On April 22, 2021, the FDA approved dostarlimab-gxly (Jemperli; GlaxoSmithKline), a PD-1 inhibitor, for the treatment of adults with mismatch repair-deficient (dMMR) recurrent or advanced endometrial cancer, as determined by an FDA-approved test, that has progressed on or following a previous platinum-containing regimen. The FDA granted dostarlimab priority review and a breakthrough therapy designation for this indication.
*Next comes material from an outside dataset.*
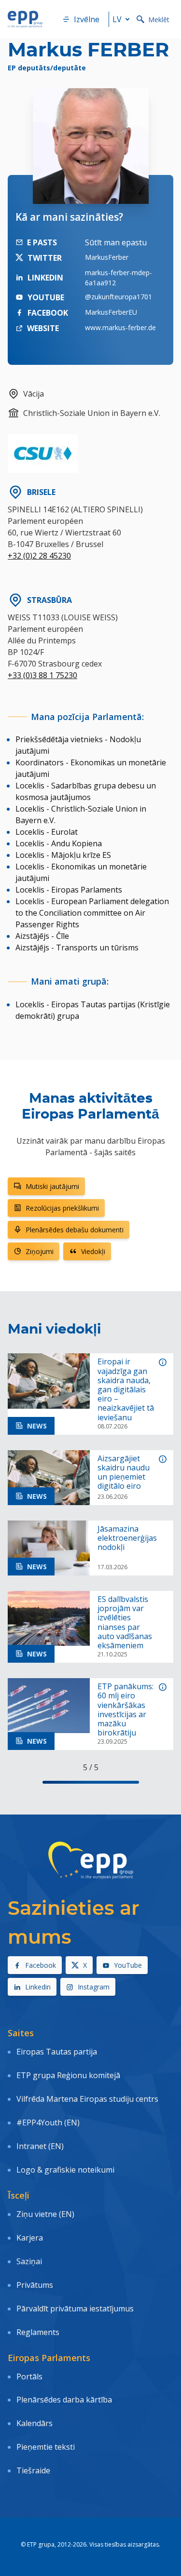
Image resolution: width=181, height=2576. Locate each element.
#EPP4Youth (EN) (48, 2122)
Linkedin (38, 1986)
“Today’s approval of Jemperli is evidence of the FDA’s progress in applying precision medicine to expand treatment options for patients with cancer,” said Richard Pazdur, MD, FDA’s Director of Oncology Center of Excellence. “This immunotherapy was specifically studied to target dMMR endometrial cancer and leverages scientific knowledge surrounding the mechanism of immunotherapy response in this unmet medical need population.”
The FDA approval of dostarlimab was based on results from the dMMR endometrial cancer cohort of the ongoing, multicenter, open-label, multicohort, phase 1 GARNET clinical trial (N = 444). Patients in the trial received intravenous dostarlimab 500 mg once every 3 weeks for 4 doses, followed by 1000 mg once every 6 weeks until disease progression or unacceptable toxicity.
Among the 71 patients with dMMR advanced or recurrent endometrial cancer who received dostarlimab in the trial, the ORR was 42.3% (12.7% complete response rate and 29.6% partial response rate). For 93% of responders, responses lasted ≥6 months.
A total of 104 patients were evaluated for safety. The most common (≥20%) adverse reactions were fatigue/asthenia, nausea, diarrhea, anemia, and constipation. The most common (≥2%) grade 3 or 4 adverse reactions were anemia and increased transaminase. Serious adverse reactions occurred in 34% of patients receiving dostarlimab. Serious adverse reactions in >2% of patients included sepsis, acute kidney injury, urinary tract infection, abdominal pain, and pyrexia.